A New Strategy to Boost the Pace of Antiviral Drug Discovery

So the runny nose you’ve been enduring all week is “just a virus.” You know the drill: drink plenty of liquids and wait it out. Why is it that there’s an abundance of antibiotics while virus-fighting drugs are so much harder to come by?

Unlike antibiotics, in which one strain of penicillin can treat multiple bacterial infections including pneumonia, scarlet fever, and strep throat, antiviral drugs are typically designed to target just a single virus. This narrow scope makes it unprofitable for drug companies to invest in developing new antivirals. The obvious solution is to develop antiviral drugs that can treat a broad spectrum of diseases, but that’s proven to be easier said than done.
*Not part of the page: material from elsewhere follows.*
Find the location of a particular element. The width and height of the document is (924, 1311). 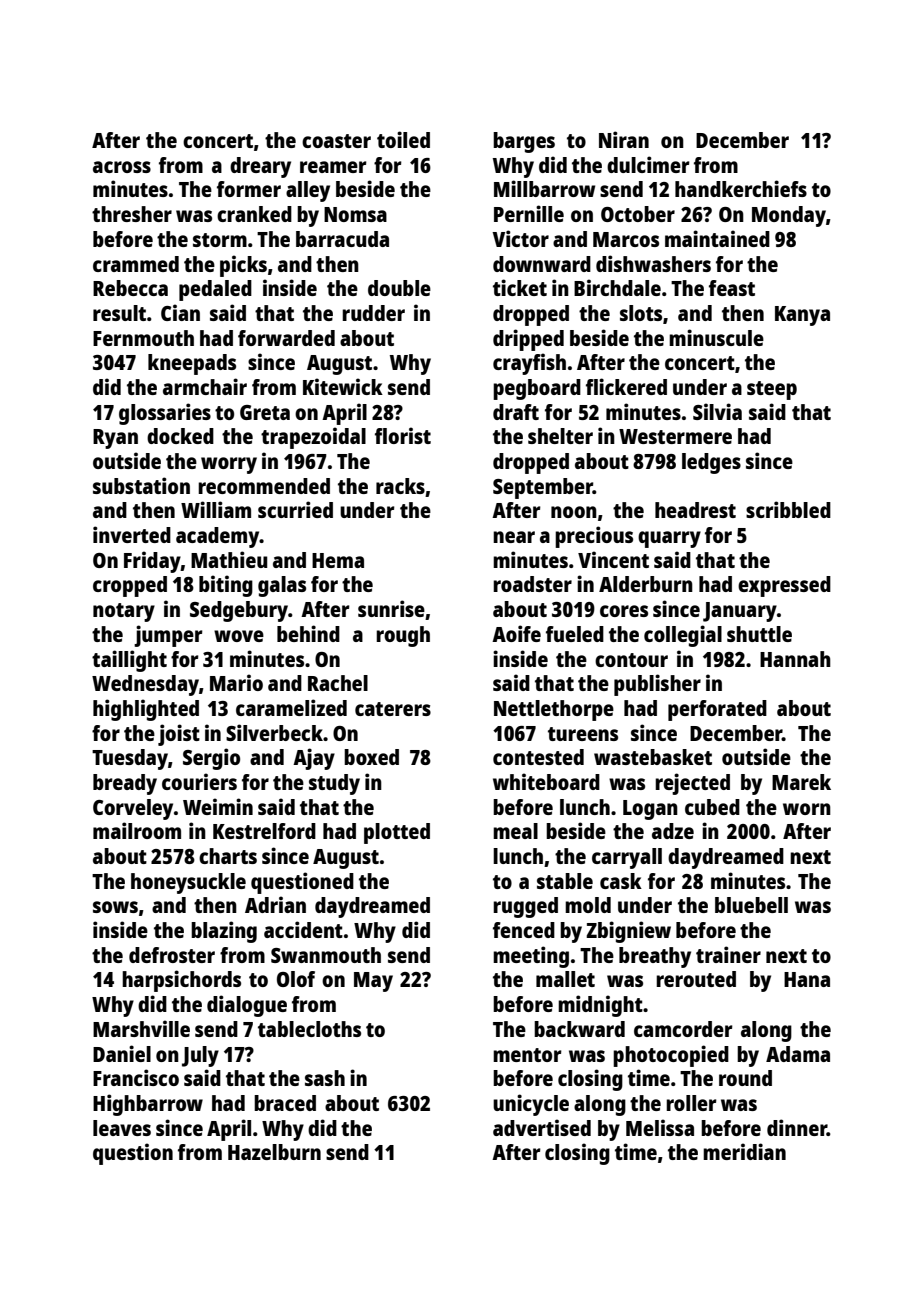

Zbigniew is located at coordinates (628, 932).
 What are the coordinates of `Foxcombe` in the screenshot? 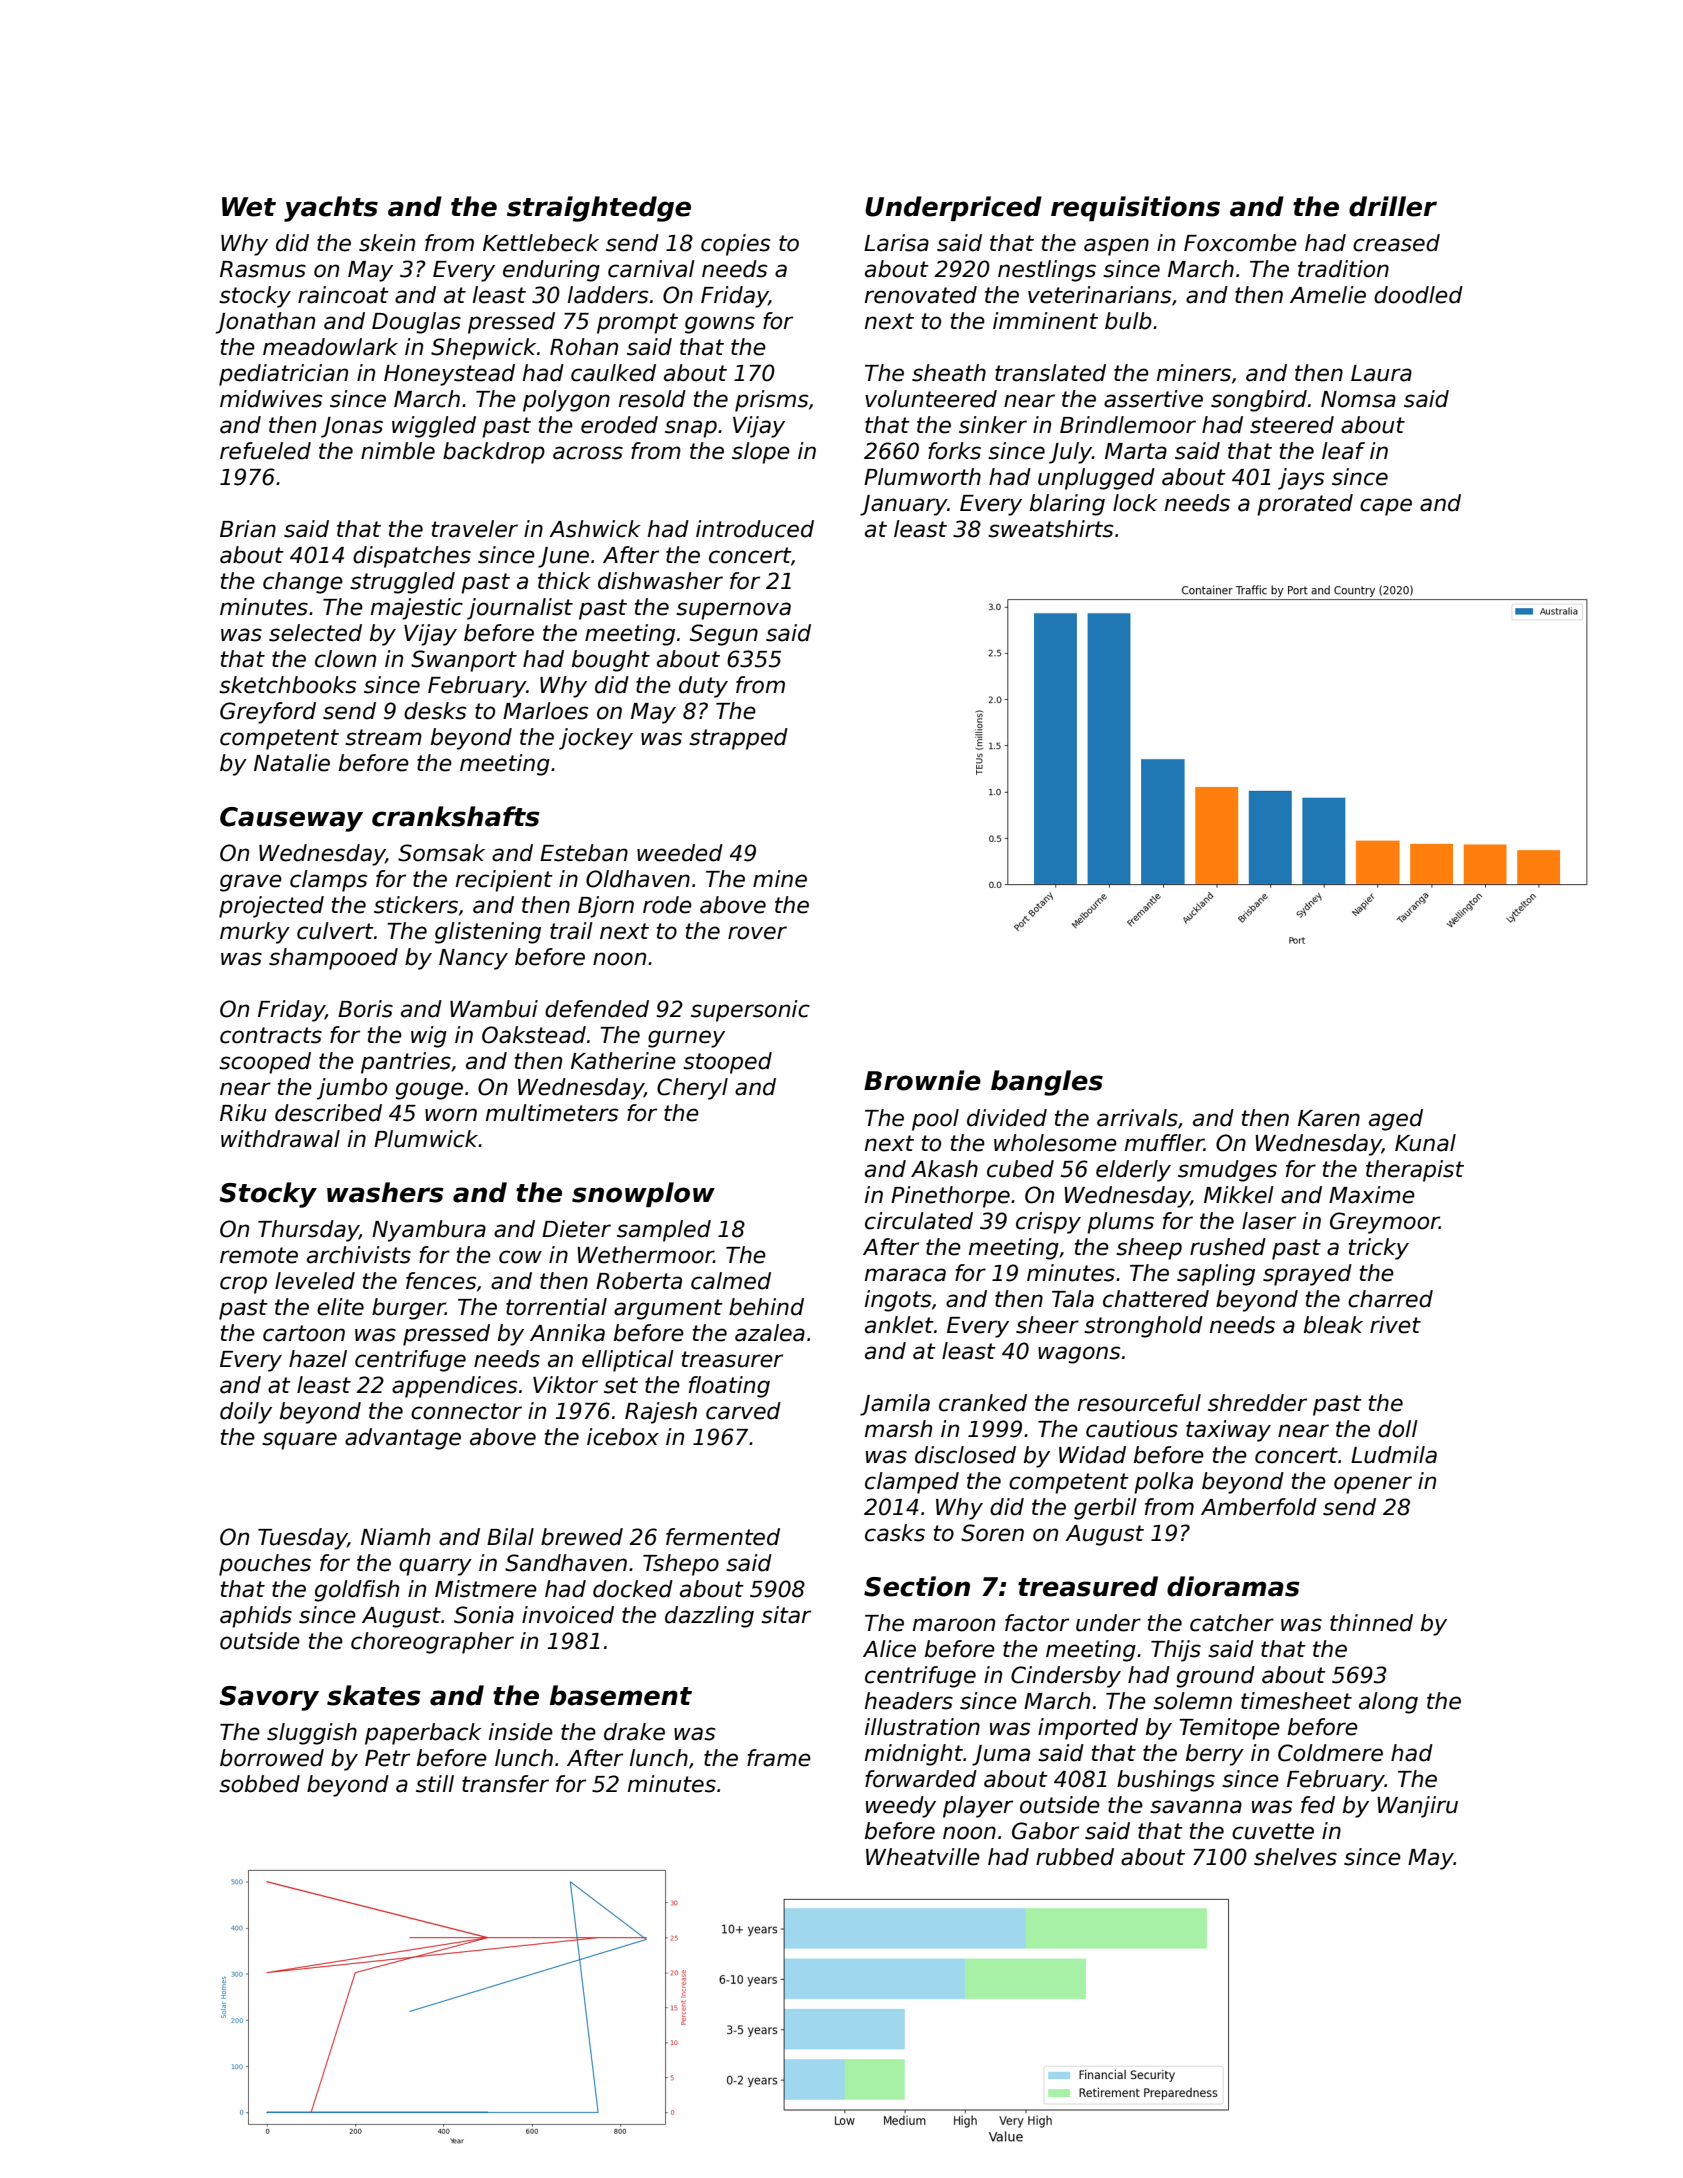 It's located at (1240, 243).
Now, a research team including Dr. Noa Katz of Professor Roee Amit’s laboratory in the Technion Faculty of Biotechnology and Food Engineering, in collaboration with a group of electrical and computer engineers at Ben-Gurion University of the Negev, seems to have found a new way to streamline the drug discovery process for antivirals by combining the power of synthetic biology and machine learning.

Dr. Noa Katz

The typical lifecycle of a virus comprises a series of steps that include attaching to a cell’s outer layer, penetrating the cell, replicating the viral genetic material, and then sending newly formed viruses back out into the host’s bloodstream. Antivirals work by disrupting this process at any point along the way. But traditional methods of antiviral discovery involve lots of trial and error and are slow, labor-intensive, and costly.

Professor Roee Amit

In contrast, the new method uses synthetic biology to identify molecules with properties that have a relatively good chance of disrupting a virus. This is done by first generating a large, high-quality experimental dataset of molecules that are suspected of being able to bind to the virus. These data are then fed into a neural network, or machine learning algorithm, which creates a narrower profile of molecules with a high probability of inhibiting the viral life cycle. Once those molecules are identified, the neural network looks for others with a related structure that might also prove effective, thereby potentially speeding up the process of antiviral drug development.

In the groundbreaking study published in Nature Communications, the researchers demonstrated that this combined synthetic biology/machine learning approach resulted in the discovery of molecules that could bind to proteins from two distinct viruses. They hope this achievement provides the blueprint for an approach that could eventually be used to develop broad-spectrum antiviral drugs.